Une question de point de vue
Au final, l’auteur, metteur en scène et comédien français estime avoir livré "une ode à la poésie et à la fantaisie". Rien à voir avec du théâtre documentaire. "Mes personnages ont souvent une vision un peu décalée du monde dans lequel ils vivent. Zippo, le héros d’Un atoll dans la tête, a une tumeur au cerveau. Pour les médecins, il est fou, dangereux, bon à enfermer. Alors que pour le principal intéressé, cette tumeur n’en est pas une, c’est un atoll, une île qui lui permet de rêver et de s’échapper du monde dont il est prisonnier. Tout est une question de point de vue, en fait. Par les yeux de Zippo, la réalité ne cesse de changer, tout est fantasme, hallucinations." À commencer par les personnages qui l’entourent, interprétés par Soizic Gourvil et Hervé Herpe.
Mais qu’en est-il de la représentation comme telle? "L’univers sonore est omniprésent, explique Forgeau. Il y a des parties chantées. Il s’agit presque de théâtre radiophonique. J’ai été marqué par l’univers sonore de l’hôpital. Dans ces endroits, il n’y a jamais de silence. On entend le bruit des flacons qui s’entrechoquent, des pas, des paroles… Je voulais rendre le caractère mental de ça, l’aspect obsessionnel. Pour y arriver, on se sert de petits micros. Ça nous permet de travailler sur l’intime, sur l’écho, un peu comme au cinéma ou à la radio." Précisons que les lumières sont de François Chaffin, le son, de Fabrice Chaumeil, et la vidéo, de Paul Eguisier.
Pour Forgeau, la posture du fou n’est pas sans évoquer celle de l’artiste, celle du fou du roi. "Mettre les gens dans des cases, les enfermer, même si c’est parfois nécessaire, ça pose de sérieuses questions. Quel endroit reste-t-il pour le rêve et la poésie? La liberté? Incarner quelqu’un d’autre, devenir une couleur, changer de sexe… C’est la définition même de l’artiste, du comédien. C’est de plus en plus difficile dans notre monde de jouer à être autre chose que ce qu’on l’on est. Il y a des codes et des formats à respecter, des conventions." Vous avez dit préoccupant?

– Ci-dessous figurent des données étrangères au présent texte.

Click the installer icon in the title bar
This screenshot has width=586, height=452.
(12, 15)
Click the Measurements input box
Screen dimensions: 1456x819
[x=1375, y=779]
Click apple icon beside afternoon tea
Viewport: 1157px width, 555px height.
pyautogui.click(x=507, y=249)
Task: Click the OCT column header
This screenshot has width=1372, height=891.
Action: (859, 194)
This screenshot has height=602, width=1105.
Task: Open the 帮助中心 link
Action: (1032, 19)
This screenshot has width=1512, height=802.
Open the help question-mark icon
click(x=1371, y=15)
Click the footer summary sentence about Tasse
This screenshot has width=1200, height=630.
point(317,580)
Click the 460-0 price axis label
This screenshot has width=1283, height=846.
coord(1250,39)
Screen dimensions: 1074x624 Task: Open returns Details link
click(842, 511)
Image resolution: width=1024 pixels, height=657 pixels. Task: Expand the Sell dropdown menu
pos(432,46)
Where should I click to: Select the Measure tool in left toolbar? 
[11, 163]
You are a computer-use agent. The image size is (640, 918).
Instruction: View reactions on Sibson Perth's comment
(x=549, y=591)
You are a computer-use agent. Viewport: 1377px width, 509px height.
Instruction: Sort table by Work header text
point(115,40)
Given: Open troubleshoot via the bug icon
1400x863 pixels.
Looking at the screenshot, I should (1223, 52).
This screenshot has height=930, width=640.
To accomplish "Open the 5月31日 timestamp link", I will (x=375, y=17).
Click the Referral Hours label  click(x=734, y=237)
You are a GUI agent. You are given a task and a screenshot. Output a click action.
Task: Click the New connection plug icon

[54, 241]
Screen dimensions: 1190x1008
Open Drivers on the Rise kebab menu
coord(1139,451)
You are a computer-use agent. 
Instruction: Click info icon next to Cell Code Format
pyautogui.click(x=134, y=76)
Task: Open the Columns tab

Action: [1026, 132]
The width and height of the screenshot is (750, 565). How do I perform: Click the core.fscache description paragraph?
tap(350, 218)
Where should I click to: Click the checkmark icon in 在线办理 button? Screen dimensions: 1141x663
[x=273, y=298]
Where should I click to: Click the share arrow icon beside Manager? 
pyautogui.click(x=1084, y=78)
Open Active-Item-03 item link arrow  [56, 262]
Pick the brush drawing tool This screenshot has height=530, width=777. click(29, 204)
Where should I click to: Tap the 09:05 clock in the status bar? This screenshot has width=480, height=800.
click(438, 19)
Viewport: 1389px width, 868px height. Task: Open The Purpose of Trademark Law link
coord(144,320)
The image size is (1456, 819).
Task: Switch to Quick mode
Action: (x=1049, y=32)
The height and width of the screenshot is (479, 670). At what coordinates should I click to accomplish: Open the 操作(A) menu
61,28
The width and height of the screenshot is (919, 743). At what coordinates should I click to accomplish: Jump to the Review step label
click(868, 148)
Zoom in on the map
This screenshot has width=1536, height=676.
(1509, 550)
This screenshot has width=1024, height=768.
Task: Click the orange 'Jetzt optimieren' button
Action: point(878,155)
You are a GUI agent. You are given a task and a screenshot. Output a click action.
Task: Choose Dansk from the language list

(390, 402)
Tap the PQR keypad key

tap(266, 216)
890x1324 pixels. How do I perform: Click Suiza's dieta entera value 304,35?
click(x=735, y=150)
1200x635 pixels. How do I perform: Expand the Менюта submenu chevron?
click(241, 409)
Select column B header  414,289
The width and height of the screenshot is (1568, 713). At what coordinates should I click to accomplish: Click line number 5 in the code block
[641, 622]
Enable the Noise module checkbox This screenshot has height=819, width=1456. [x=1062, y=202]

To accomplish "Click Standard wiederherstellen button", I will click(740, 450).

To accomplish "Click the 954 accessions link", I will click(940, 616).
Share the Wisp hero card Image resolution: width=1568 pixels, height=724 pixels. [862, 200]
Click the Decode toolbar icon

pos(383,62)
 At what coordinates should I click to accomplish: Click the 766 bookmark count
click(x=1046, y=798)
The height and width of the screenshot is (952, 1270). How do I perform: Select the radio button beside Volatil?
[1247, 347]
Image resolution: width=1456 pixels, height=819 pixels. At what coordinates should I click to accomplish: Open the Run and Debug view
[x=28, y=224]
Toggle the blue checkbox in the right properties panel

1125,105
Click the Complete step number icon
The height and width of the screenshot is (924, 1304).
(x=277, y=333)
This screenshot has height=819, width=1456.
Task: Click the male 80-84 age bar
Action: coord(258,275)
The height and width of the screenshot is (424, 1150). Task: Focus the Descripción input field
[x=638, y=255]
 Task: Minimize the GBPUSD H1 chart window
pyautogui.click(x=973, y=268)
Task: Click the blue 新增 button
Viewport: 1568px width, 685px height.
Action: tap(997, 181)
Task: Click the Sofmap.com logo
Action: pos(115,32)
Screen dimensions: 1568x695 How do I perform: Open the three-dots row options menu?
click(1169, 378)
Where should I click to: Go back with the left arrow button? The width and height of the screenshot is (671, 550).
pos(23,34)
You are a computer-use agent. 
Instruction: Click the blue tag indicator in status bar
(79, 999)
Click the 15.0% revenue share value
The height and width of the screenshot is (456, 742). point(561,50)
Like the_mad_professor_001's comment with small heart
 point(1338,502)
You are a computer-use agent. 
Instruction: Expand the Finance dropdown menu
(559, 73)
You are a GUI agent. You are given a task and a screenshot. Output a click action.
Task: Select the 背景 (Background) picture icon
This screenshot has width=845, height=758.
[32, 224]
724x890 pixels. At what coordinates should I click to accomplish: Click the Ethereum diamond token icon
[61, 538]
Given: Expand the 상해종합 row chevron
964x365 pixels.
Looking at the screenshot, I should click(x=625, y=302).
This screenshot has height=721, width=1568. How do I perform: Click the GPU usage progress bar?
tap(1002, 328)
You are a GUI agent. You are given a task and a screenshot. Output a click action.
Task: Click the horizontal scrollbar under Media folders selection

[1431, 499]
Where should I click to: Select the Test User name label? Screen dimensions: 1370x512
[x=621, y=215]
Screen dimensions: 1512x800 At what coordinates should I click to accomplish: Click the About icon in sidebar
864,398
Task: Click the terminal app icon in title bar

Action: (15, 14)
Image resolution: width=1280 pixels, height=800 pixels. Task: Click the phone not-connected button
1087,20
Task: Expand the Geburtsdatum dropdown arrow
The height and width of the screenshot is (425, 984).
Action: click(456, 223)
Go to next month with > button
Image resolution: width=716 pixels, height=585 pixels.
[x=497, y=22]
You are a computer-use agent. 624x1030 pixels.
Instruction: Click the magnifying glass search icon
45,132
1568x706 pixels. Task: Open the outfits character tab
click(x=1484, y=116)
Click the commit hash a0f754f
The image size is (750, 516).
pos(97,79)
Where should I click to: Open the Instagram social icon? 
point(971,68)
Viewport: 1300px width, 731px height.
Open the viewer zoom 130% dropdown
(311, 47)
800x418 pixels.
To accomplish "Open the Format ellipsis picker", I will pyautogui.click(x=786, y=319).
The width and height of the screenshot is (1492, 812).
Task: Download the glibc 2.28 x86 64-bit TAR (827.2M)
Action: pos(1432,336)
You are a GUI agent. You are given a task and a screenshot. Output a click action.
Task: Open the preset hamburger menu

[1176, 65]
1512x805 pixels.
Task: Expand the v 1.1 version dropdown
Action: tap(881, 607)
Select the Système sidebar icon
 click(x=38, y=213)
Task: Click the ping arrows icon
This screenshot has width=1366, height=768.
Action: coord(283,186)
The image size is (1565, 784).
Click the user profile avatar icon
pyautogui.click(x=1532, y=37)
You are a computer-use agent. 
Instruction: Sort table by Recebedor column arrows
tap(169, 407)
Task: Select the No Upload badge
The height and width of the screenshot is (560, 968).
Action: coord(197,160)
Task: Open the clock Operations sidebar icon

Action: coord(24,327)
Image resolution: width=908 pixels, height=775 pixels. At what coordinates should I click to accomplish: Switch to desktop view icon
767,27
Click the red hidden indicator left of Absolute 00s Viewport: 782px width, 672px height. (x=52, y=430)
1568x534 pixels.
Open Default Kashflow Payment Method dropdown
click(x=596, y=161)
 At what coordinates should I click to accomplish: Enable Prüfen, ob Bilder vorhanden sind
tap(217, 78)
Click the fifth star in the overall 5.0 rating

Filip Forgeau et le Québec
À la tête de la Compagnie du Désordre depuis 1987, Filip Forgeau est à la fois auteur, metteur en scène, comédien et cinéaste. Depuis quelques années, l’homme contribue au rayonnement des auteurs dramatiques québécois en France: Wajdi Mouawad, Lise Vaillancourt, Evelyne de la Chenelière… Après avoir pris part à une résidence d’écriture au Centre des auteurs dramatiques, en 2009, Forgeau présente enfin son travail chez nous, à l’invitation d’Olivier Kemeid, directeur artistique d’Espace Libre: "… l’auteur s’est aperçu que les deux mondes, celui de l’ordre et celui de la folie, sont aussi poreux que ceux du réel et de l’imaginaire. Est-ce à dire que tout poète est fou? Peut-être pas. Mais tout fou est un homme. C’est assez pour considérer la folie autrement."